__Data to process__

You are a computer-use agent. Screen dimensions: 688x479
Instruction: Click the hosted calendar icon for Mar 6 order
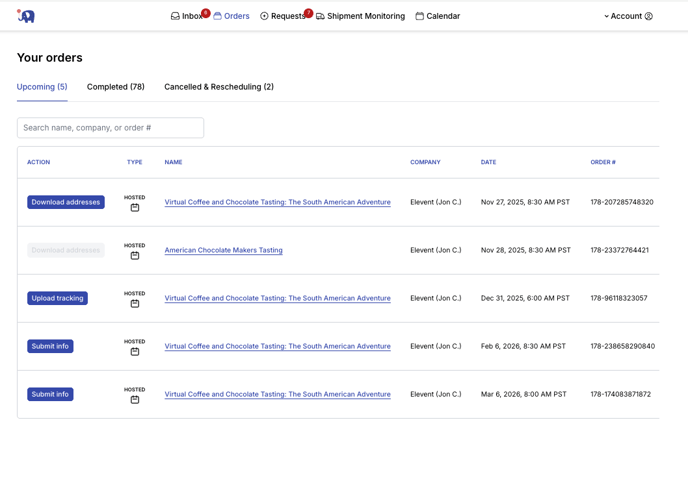point(135,399)
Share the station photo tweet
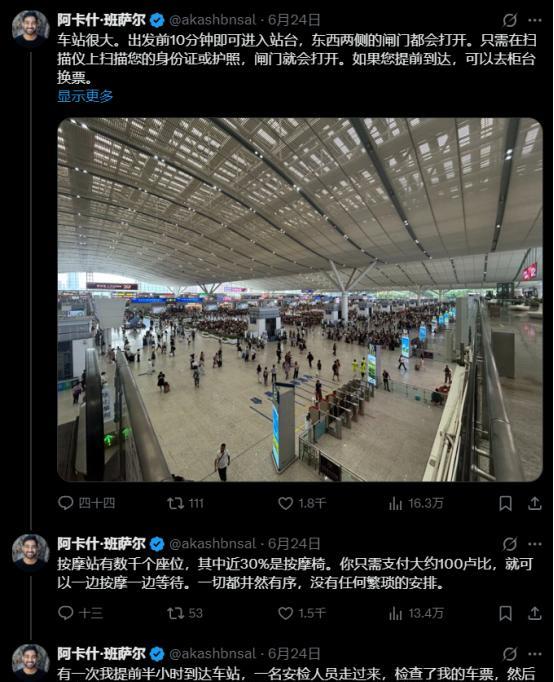This screenshot has width=554, height=682. 534,503
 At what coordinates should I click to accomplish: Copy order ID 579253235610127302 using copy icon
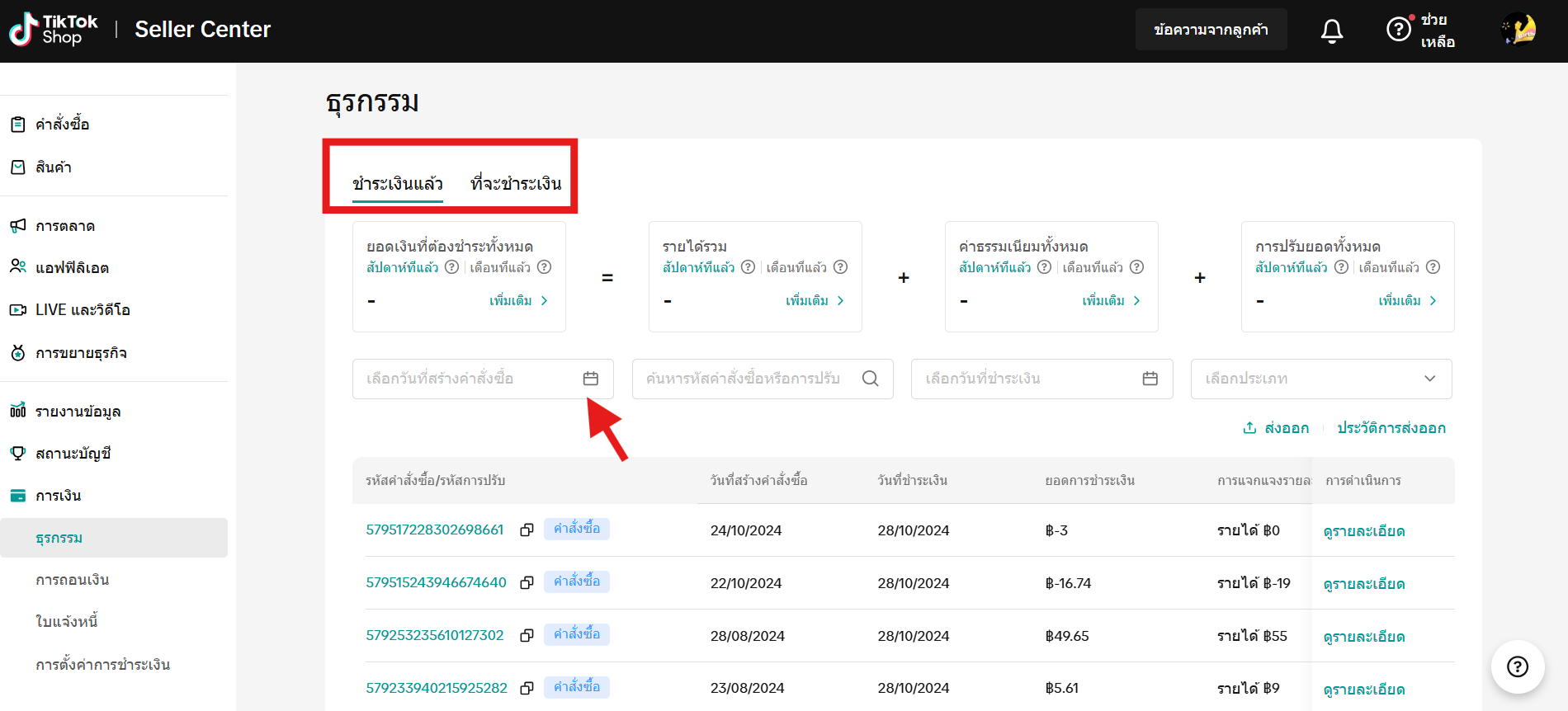click(x=527, y=635)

__What this task involves__
Reproduce each entry above word for word. Pictures are not part of the copy.

__Answer space__
You are a computer-use agent. Screen dimensions: 688x479
Instruction: Click the hosted calendar icon for Mar 6 order
point(135,399)
Share the station photo tweet
This screenshot has width=554, height=682. 534,503
 At what coordinates should I click to accomplish: Copy order ID 579253235610127302 using copy icon
click(x=527, y=635)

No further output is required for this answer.